How to set and get static variables from spark?

diplomaticguru picture diplomaticguru · Apr 16, 2015 · Viewed 14.1k times · Source

I have a class as this:

public class Test {
    private static String name;

    public static String getName() {
        return name;
    }

    public static void setName(String name) {
        Test.name = name;
    }

    public static void print() {
        System.out.println(name);
    }

}

Inside my Spark driver, I'm setting the name like this and calling the print() command:

public final class TestDriver{

    public static void main(String[] args) throws Exception {
        SparkConf sparkConf = new SparkConf().setAppName("TestApp");
        // ...
        // ...
        Test.setName("TestName")
        Test.print();
        // ...
    }
}

However, I'm getting a NullPointerException. How do I pass a value to the global variable and use it?

Answer

Daniel Langdon picture Daniel Langdon · Apr 17, 2015

Ok, there is basically 2 ways to take a value known to the master to the executors:

  1. Put the value inside a closure to be serialized to the executors to perform a task. This is the most common one and very simple/elegant. Sample and doc here.
  2. Create a broadcast variable with the data. This is good for immutable data of a big size, so you want to guarantee it is send only once. Also good if the same data is used over and over. Sample and doc here.

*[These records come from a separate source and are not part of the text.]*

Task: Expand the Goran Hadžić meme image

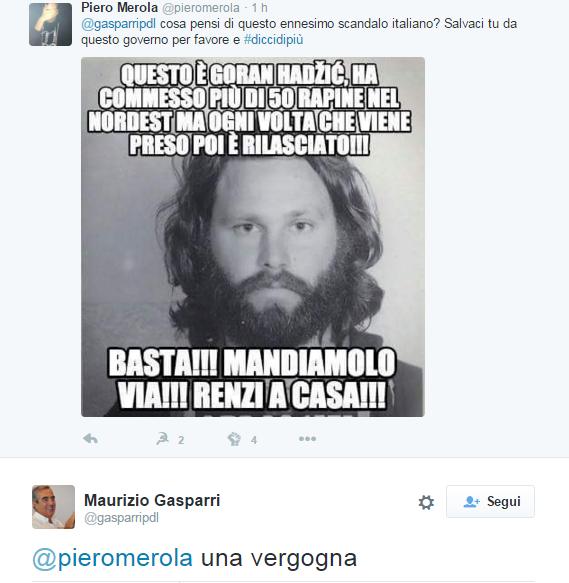Action: (x=253, y=237)
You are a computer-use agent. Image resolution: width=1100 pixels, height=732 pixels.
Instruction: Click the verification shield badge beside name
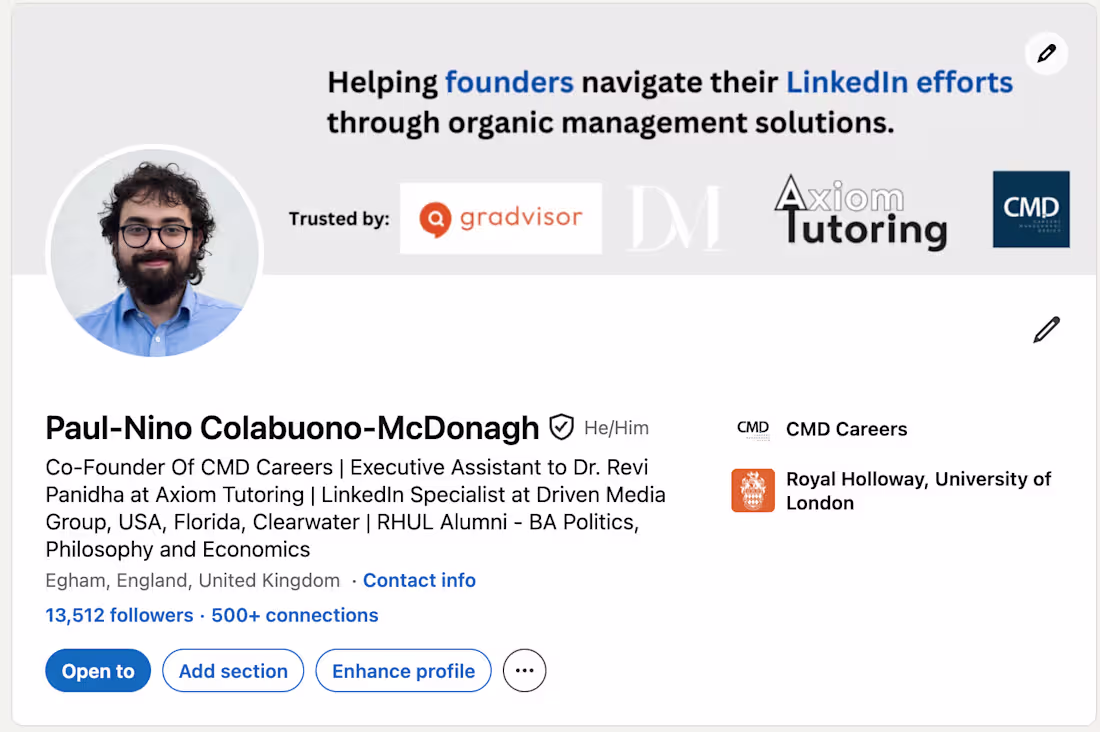click(562, 428)
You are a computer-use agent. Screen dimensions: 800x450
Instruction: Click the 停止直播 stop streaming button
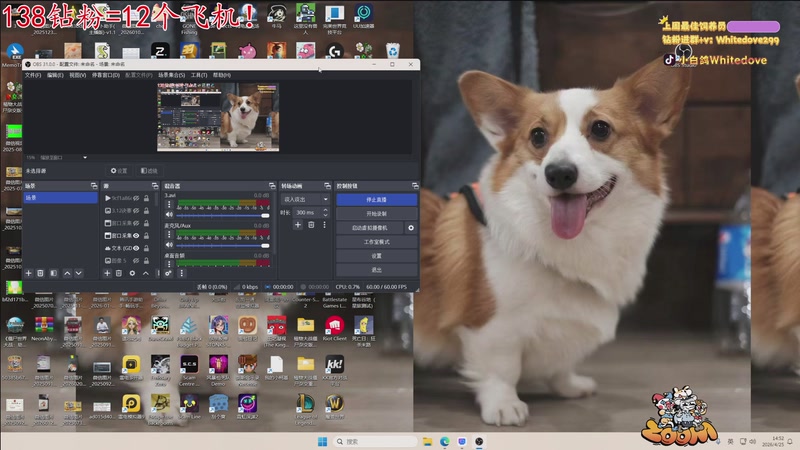376,200

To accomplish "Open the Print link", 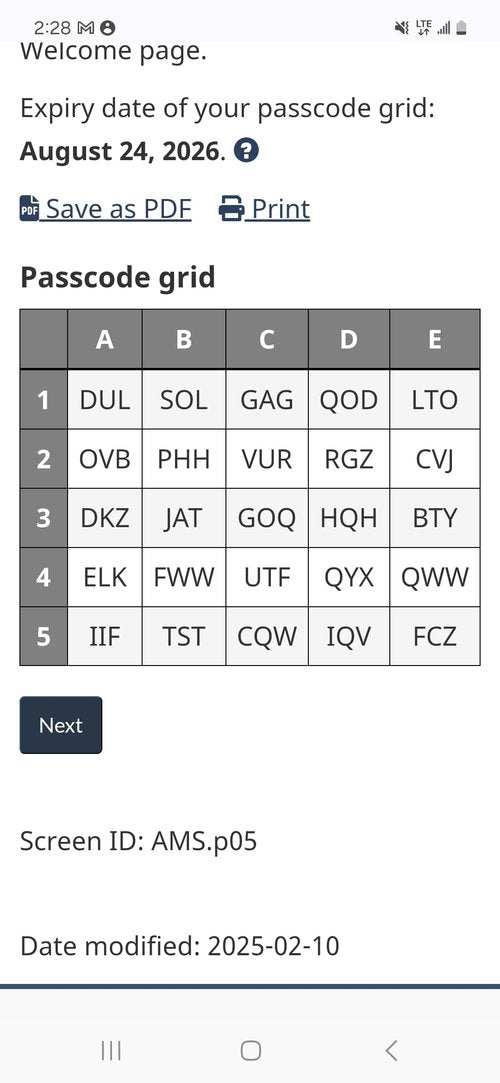I will 265,209.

No need to use static variables in either case. But, if you DO want to have static values available on your executor VMs, you need to do one of these:

  1. If the values are fixed or the configuration is available on the executor nodes (lives inside the jar, etc), then you can have a lazy val, guaranteeing initialization only once.
  2. You can call mapPartitions() with code that uses one of the 2 options above, then store the values on your static variable/object. mapPartitions is guaranteed to run only once for each partition (much better than once per line) and is good for this kind of thing (initializing DB connections, etc).

Hope this helps!

P.S: As for you exception: I just don't see it on that code sample, my bet is that it is occurring elsewhere.


Edit for extra clarification: The lazy val solution is simply Scala, no Spark involved...

object MyStaticObject
{
  lazy val MyStaticValue = {
     // Call a database, read a file included in the Jar, do expensive initialization computation, etc
     4
  }
} 

Since each Executor corresponds to a JVM, once the classes are loaded MyStaticObject will be initialized. The lazy keyword guarantees that the MyStaticValue variable will only be initialized the first time it is actually requested, and hold its value ever since.